A diferencia de nuestros parientes mamíferos más pequeños, los científicos no pueden llevar a miembros de nuestra sociedad a los laboratorios y monitorear su salud a lo largo de la vida. Pero lo que pueden hacer es establecer ensayos clínicos a largo plazo. La premisa es bastante simple: Primero, se ubica a un grupo de personas de edad, salud y estilo de vida similares. Segundo, se dividen en dos subgrupos. Una mitad recibe el suplemento que nos interesa probar, mientras que la otra recibe un blanco: una pastilla de azúcar, un placebo. Tercero, nadie sabe quién fue el que recibió el medicamento hasta después de finalizado el experimento. Conocido como un ensayo de control doble ciego, este es el estándar de la investigación farmacéutica.

Desde la década de 1970 ha habido muchos ensayos como este tratando de averiguar qué es lo que hace la suplementación con antioxidantes a nuestra salud y supervivencia. Los resultados están lejos de ser alentadores.

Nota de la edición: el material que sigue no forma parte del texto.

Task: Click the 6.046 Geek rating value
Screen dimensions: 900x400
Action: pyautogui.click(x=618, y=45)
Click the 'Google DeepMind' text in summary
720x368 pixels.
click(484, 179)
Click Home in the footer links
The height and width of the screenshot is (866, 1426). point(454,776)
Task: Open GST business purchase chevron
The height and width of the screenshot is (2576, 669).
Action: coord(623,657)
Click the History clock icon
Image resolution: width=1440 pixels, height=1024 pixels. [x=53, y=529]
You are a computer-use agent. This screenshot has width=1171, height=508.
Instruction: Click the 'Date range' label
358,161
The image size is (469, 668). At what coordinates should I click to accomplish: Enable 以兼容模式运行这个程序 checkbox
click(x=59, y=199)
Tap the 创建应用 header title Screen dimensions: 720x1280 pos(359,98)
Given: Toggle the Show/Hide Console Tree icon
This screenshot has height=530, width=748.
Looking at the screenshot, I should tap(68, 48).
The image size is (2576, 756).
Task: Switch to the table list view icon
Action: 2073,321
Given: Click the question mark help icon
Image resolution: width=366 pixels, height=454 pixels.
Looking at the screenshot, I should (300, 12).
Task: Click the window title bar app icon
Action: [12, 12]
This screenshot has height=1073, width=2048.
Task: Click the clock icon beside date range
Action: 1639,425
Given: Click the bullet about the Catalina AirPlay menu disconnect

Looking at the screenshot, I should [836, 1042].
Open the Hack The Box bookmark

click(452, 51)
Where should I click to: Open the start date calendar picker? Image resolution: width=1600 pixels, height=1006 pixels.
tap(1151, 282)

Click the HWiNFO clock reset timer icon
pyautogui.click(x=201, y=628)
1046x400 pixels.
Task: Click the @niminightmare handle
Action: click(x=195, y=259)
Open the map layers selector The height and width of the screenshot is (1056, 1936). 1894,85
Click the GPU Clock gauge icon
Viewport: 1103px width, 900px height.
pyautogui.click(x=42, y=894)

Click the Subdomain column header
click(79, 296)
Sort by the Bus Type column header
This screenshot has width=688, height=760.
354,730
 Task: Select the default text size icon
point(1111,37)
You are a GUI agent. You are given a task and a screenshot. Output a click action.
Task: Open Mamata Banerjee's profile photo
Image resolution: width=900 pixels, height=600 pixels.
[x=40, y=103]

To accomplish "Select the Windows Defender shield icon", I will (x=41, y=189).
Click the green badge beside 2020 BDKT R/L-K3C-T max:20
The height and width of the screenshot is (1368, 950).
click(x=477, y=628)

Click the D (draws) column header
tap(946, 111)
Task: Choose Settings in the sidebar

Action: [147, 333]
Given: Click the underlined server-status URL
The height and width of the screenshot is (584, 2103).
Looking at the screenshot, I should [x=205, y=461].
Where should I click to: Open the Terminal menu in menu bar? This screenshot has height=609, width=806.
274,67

Ahora sabemos que los radicales libres se usan a menudo como mensajeros moleculares que envían señales de una región de la célula a otra. En esta función, se ha demostrado que modulan cuando una célula crece, cuando se divide en dos o cuando muere. En cada etapa de la vida de una célula, los radicales libres son vitales. Sin ellos, las células seguirían creciendo y dividiéndose sin control. Hay una palabra para esto: cáncer.

Cuando están bajo el estrés de una bacteria o virus no deseado, los radicales libres se producen naturalmente en mayor número, actuando como alertas silenciosas para nuestro sistema inmunológico. En respuesta, esas células a la vanguardia de nuestra defensa inmunológica, los macrófagos y los linfocitos, comienzan a dividirse y explorar el problema. Si es una bacteria, la engullirán como “Pac-Man”.  Dicho de otra manera, liberarnos de los radicales libres con dosis extras de antioxidantes, no es una buena idea.